• Your instructions
Throughout the listing below, show every line in which "Given" occurs.

• Working data
──────────────────────────────

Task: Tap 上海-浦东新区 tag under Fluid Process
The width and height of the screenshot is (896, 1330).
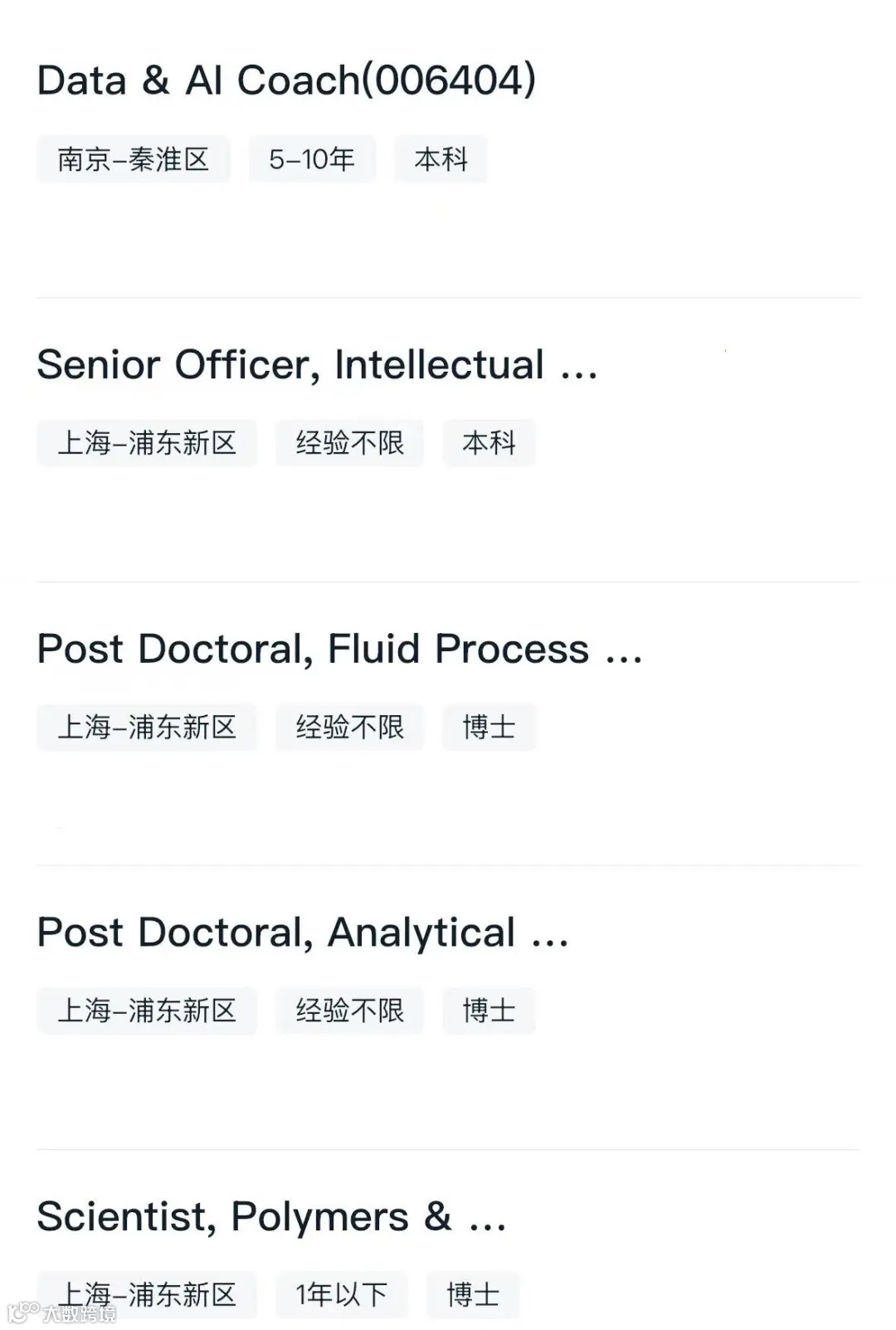Action: (147, 728)
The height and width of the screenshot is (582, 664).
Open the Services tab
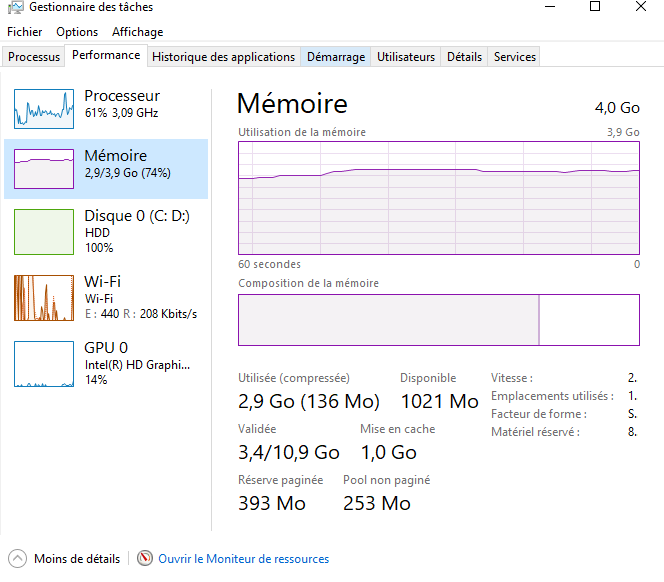[x=515, y=57]
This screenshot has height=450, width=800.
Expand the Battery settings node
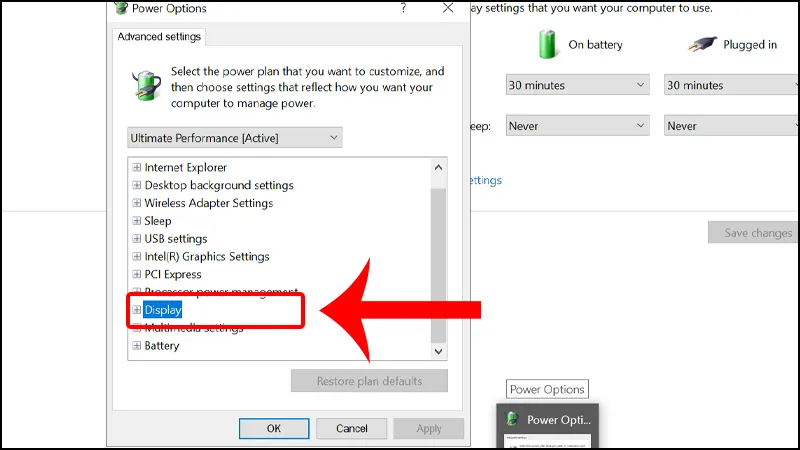[x=137, y=346]
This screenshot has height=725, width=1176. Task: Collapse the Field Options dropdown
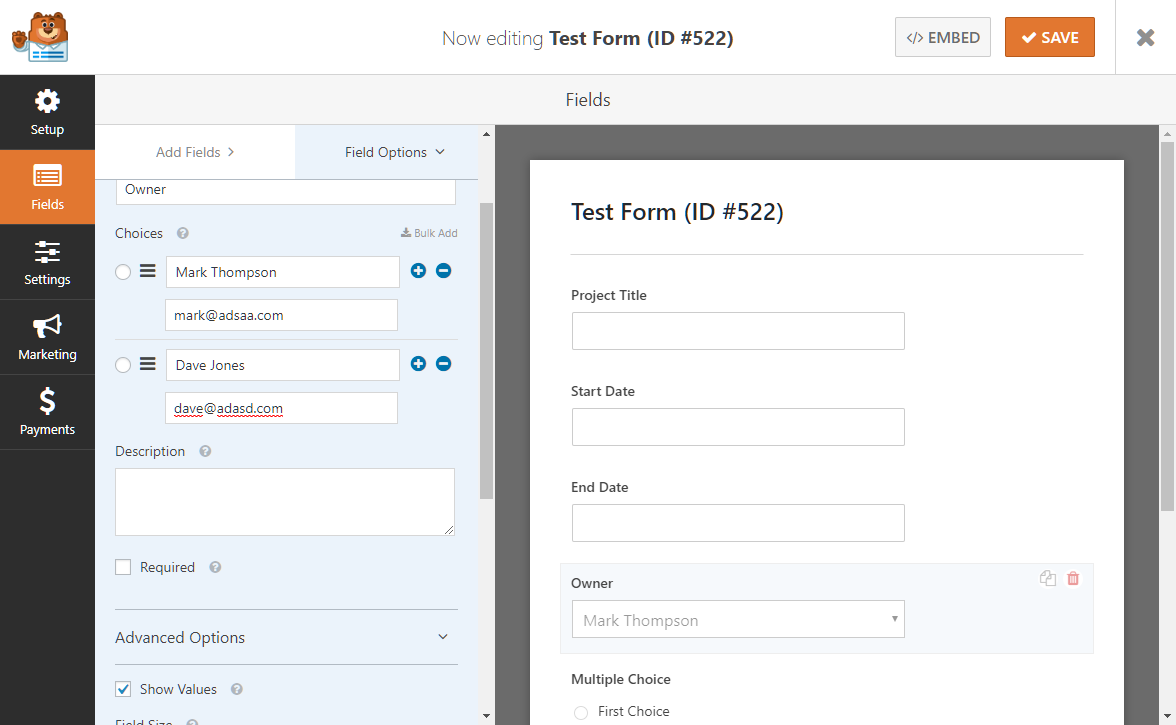(x=394, y=151)
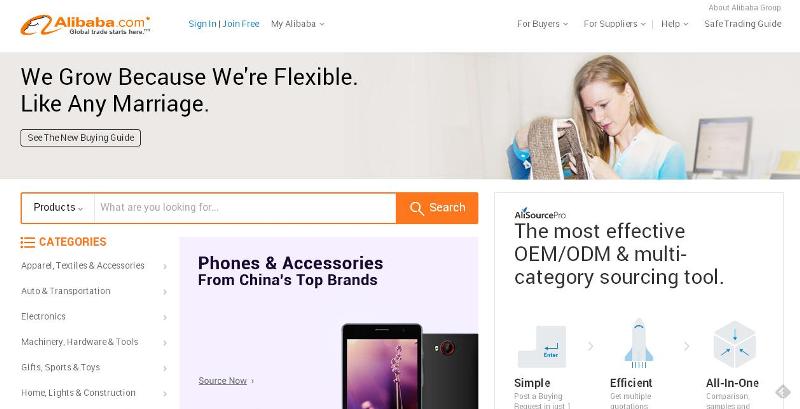Open the Help menu
The image size is (800, 409).
tap(674, 24)
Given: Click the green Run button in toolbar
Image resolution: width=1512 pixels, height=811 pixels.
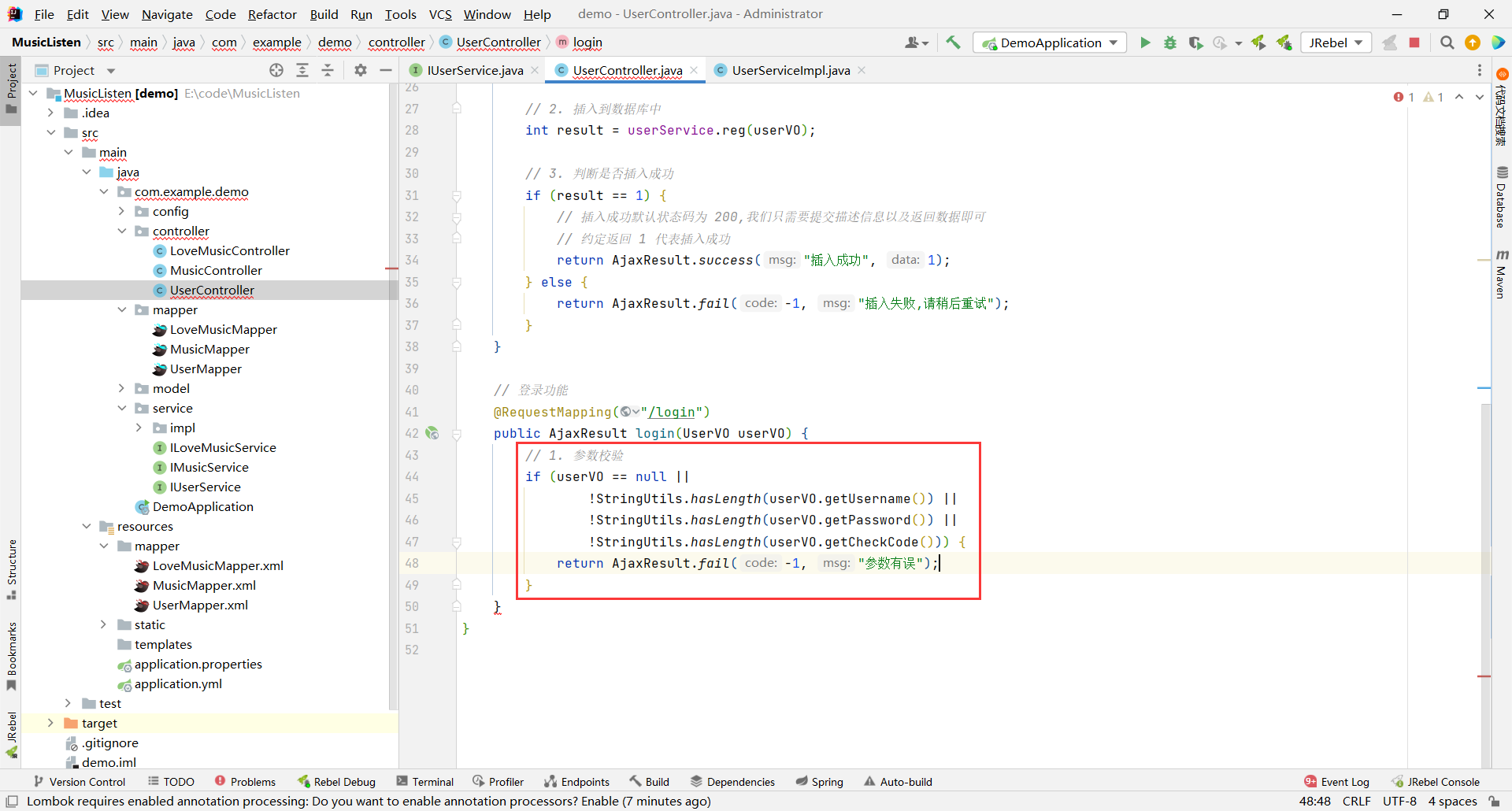Looking at the screenshot, I should coord(1145,43).
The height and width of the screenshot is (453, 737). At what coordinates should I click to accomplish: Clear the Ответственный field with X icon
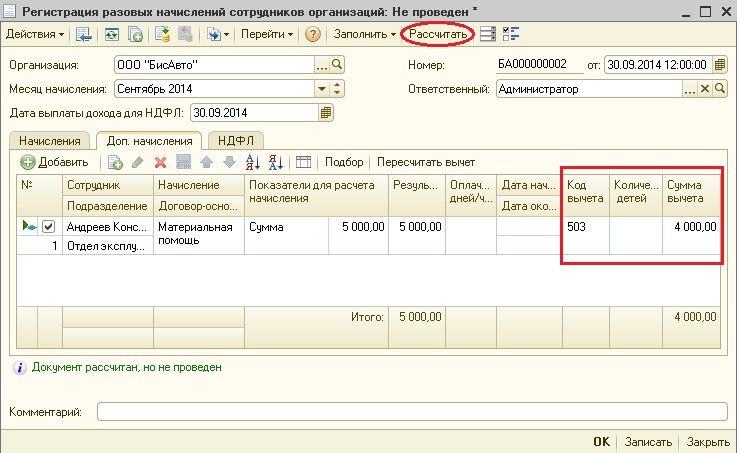click(x=705, y=89)
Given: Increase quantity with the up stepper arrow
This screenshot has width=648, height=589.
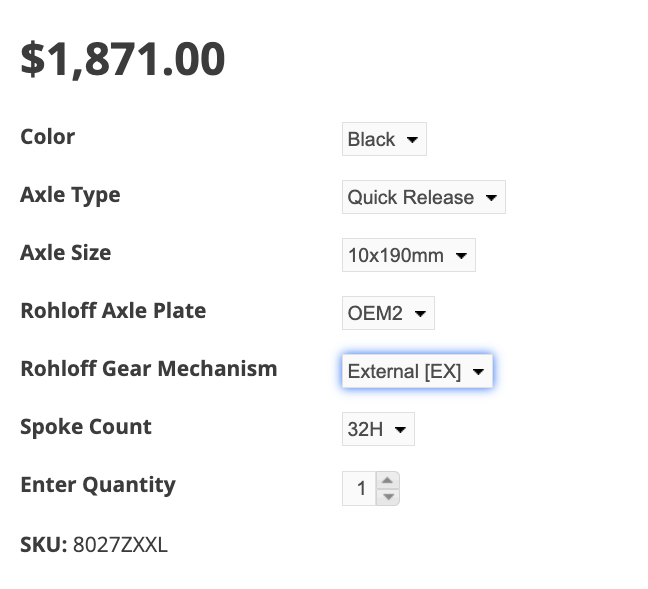Looking at the screenshot, I should click(388, 480).
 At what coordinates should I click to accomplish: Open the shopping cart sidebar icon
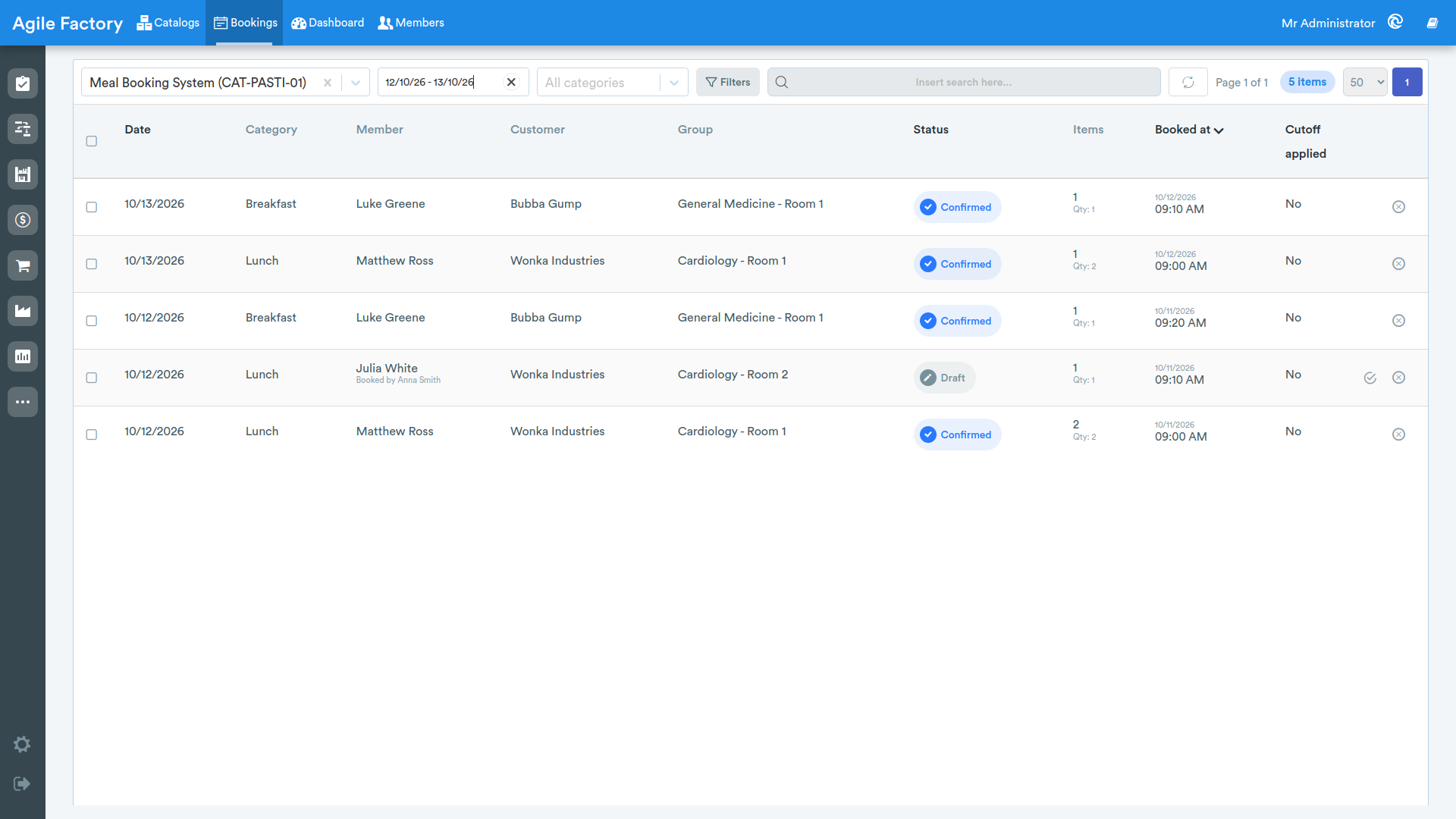(23, 265)
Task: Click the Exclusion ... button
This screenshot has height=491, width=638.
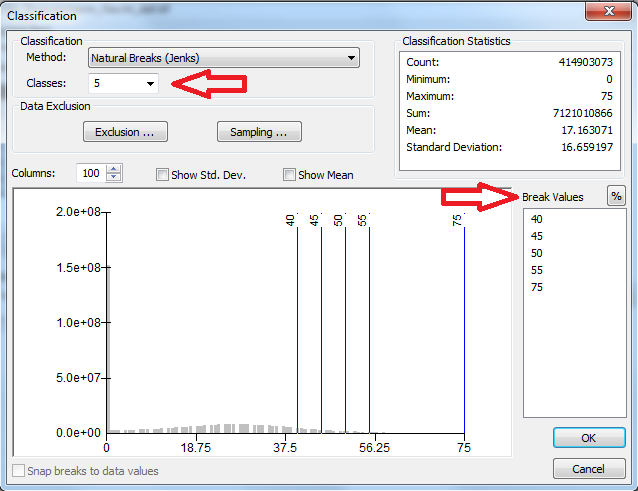Action: [125, 132]
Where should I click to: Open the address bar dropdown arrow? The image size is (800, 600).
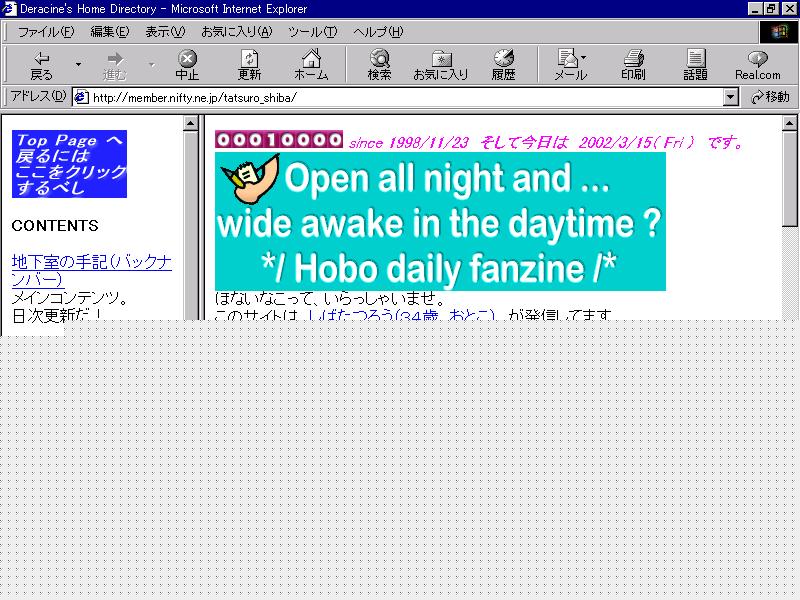[730, 97]
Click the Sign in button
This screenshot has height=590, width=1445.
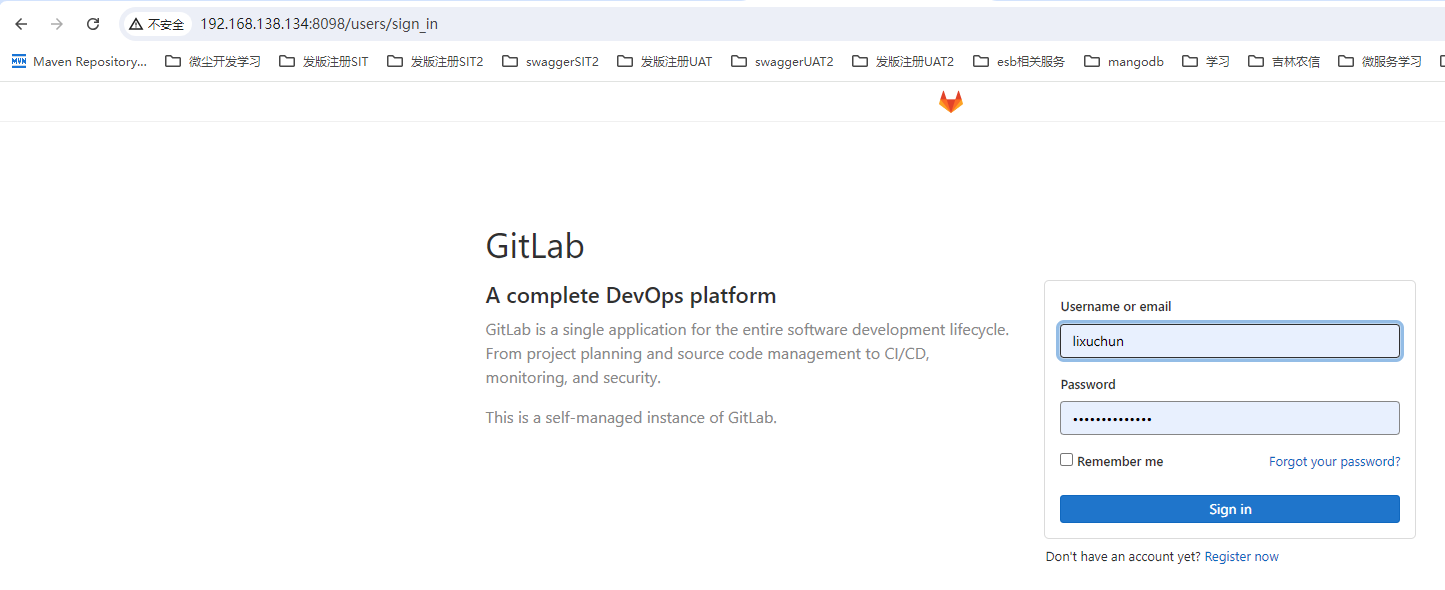(1229, 509)
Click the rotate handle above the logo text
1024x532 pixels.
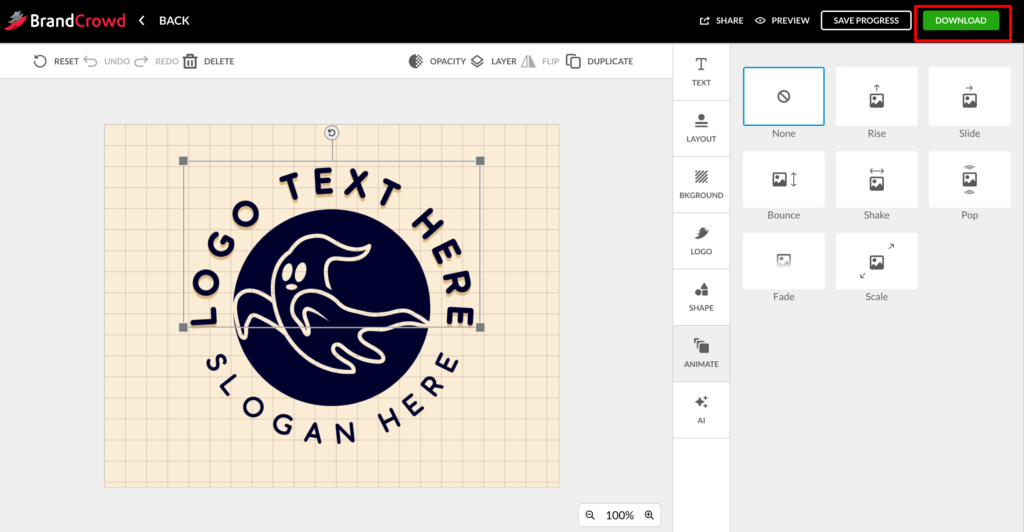332,133
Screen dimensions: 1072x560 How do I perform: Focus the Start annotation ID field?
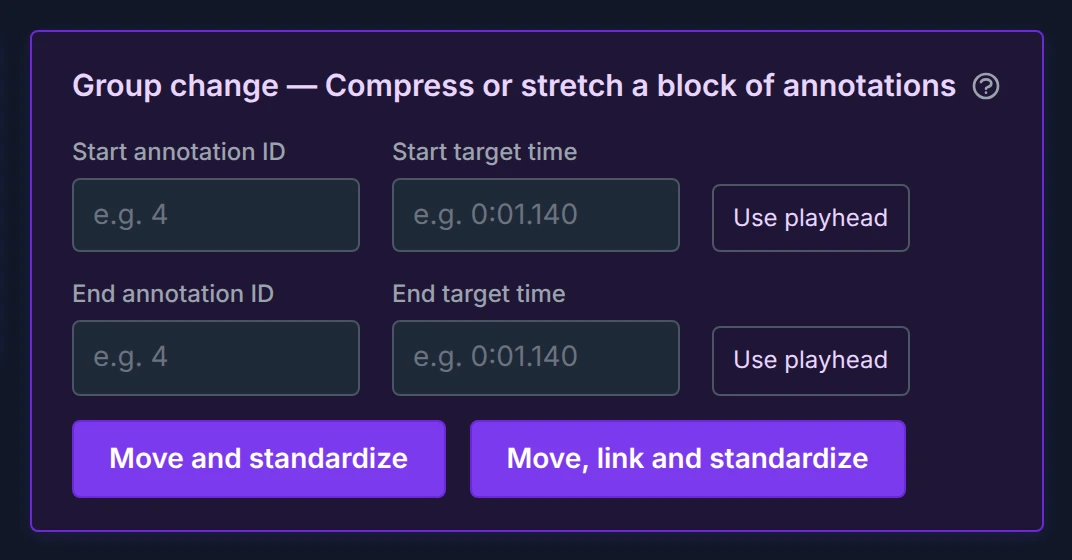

──────────────────────────────

• Result of the exercise
Given: Click the green Run button in toolbar
Given: Increase quantity with the up stepper arrow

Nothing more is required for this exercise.